La ciudad de Antalya supone el punto de partida perfecto para emprender las excursiones destinadas a descubrir las claves de la cultura licia, especialmente a través de sus curiosos y variados monumentos funerarios. Como en las pétreas sepulturas que emergen de entre las aguas que rodean a la bella isla de Kekova -levantada sobre la antigua ciudad de Simena que el mar se tragó-; en el imponente santuario de Letoon, construido junto a la antigua capital de Xanthos, cuyos extraños monumentos conviven anárquicamente con restos helenísticos, romanos y bizantinos, o en la solemne tumba de los Harpies de Zante, en la localidad de Kinik, cuyos expresivos relieves señalan aún la poesía con la que aquellos licios entendían el momento de la muerte: como el vuelco de un navío que hasta entonces había estado bogando al azar.

Al igual que ocurre en las costas egeas, por el litoral mediterráneo también escucharemos una y otra vez el inagotable eco de la historia. Las playas más idílicas y los puertos más de moda se encuentran siempre junto a majestuosas y soberbias ruinas. En la mitología griega, Licia representaba el país donde tenía su guarida la Quimera, un monstruoso compendio de animales varios, que lanzaba llamaradas de fuego por la boca.

Cerca de los restos del templo de Hefesto, dios griego del fuego y la fragua, hay un paraje desolado y sin vegetación de cuyas grietas sale constantemente metano ardiente -los bizantinos consideraban este enclave una zona sagrada-, y no muy lejos, en la pequeña población que quedó apodada Quimera, la eterna lucha por mantener viva la enigmática llama mitológica sigue formando parte de sus más arraigadas costumbres.

Más allá, cuando de nuevo volvemos a descubrir el encanto natural al pisar las suaves arenas de Çirali, maravillosa playa regada por un río que baja al mar entre el verdor de un angosto valle, el camino vuelve a conducirnos hacia otro templo de sonoras evocaciones: el Olimpos.

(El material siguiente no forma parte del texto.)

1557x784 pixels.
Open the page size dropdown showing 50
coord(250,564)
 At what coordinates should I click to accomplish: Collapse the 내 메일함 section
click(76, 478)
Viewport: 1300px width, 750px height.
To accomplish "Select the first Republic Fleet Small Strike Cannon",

También muy cerca, junto a los añejos rompeolas de los tres puertos de Faselis, en Tekirova, que en su día fueron un destacado centro comercial, permanece uno de los acueductos romanos mejor conservados del país.

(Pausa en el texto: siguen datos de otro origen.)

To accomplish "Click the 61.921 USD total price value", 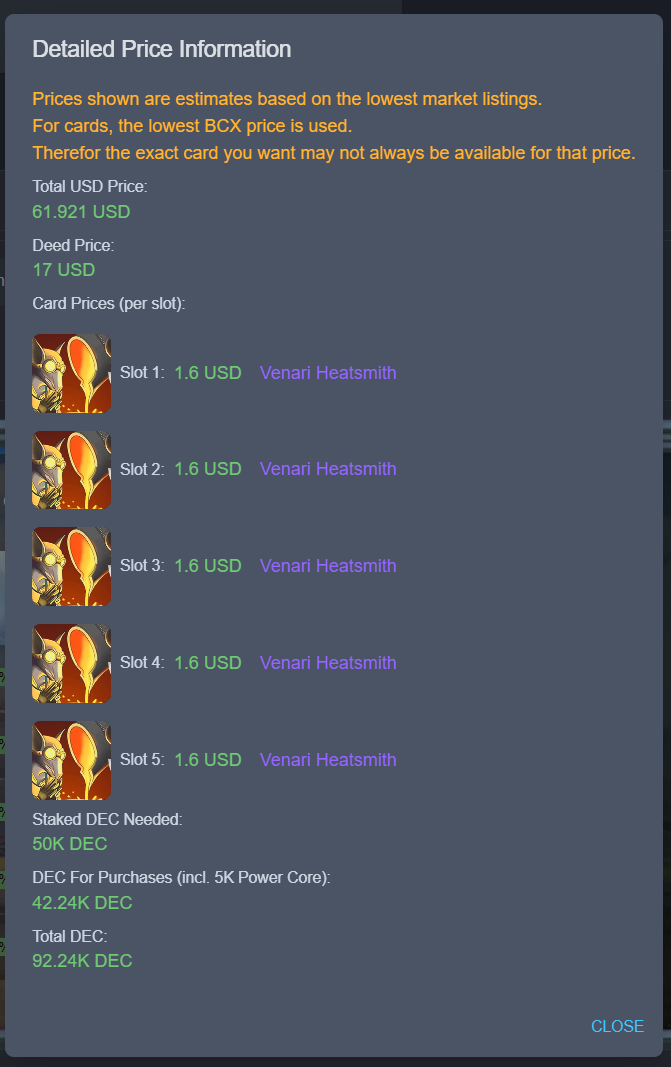I will [x=81, y=212].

El elevado grado de modernidad y la amplitud dimensional que alcanzaban por aquí las ciudades podemos comprobarlo acercándonos a los yacimientos de las grandiosas Perge -un antiguo asentamiento hitita donde San Pablo predicó sus primeros sermones-, Termessos y Aspendos (Belkis), para admirar sus eficaces canalizaciones urbanas, el trazado rectilíneo de sus calles, la división social reflejada en las ciudades Alta y Baja, o sus magníficos edificios dedicados al ocio: un teatro y un estadio -en Perge-, que entre los dos sumaban nada menos que 27.000 plazas destinadas al espectáculo, y un anfiteatro (el de Aspendos) con una capacidad para 15.000 espectadores, que, gracias a su posterior uso como caravasar, ha llegado hasta nuestros días como uno de los anfiteatros mejor conservados del mundo.

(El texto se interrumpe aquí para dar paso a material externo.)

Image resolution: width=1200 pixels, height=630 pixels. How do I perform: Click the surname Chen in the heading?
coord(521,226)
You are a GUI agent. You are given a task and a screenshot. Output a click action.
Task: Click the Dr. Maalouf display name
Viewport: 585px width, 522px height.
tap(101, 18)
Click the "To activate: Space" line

Y para descansar de tanta apabullante maravilla, para intentar ordenar tanta visión, al este de la región, en torno a la pequeña ciudad de Alanya, encontramos más de 20 kilómetros de suaves playas ribeteadas por hoteles de cinco estrellas. Pero, ¿cómo ser capaces de cerrar los ojos en sus cálidas arenas sabiendo la inmensidad de lo que nos quedará siempre por ver?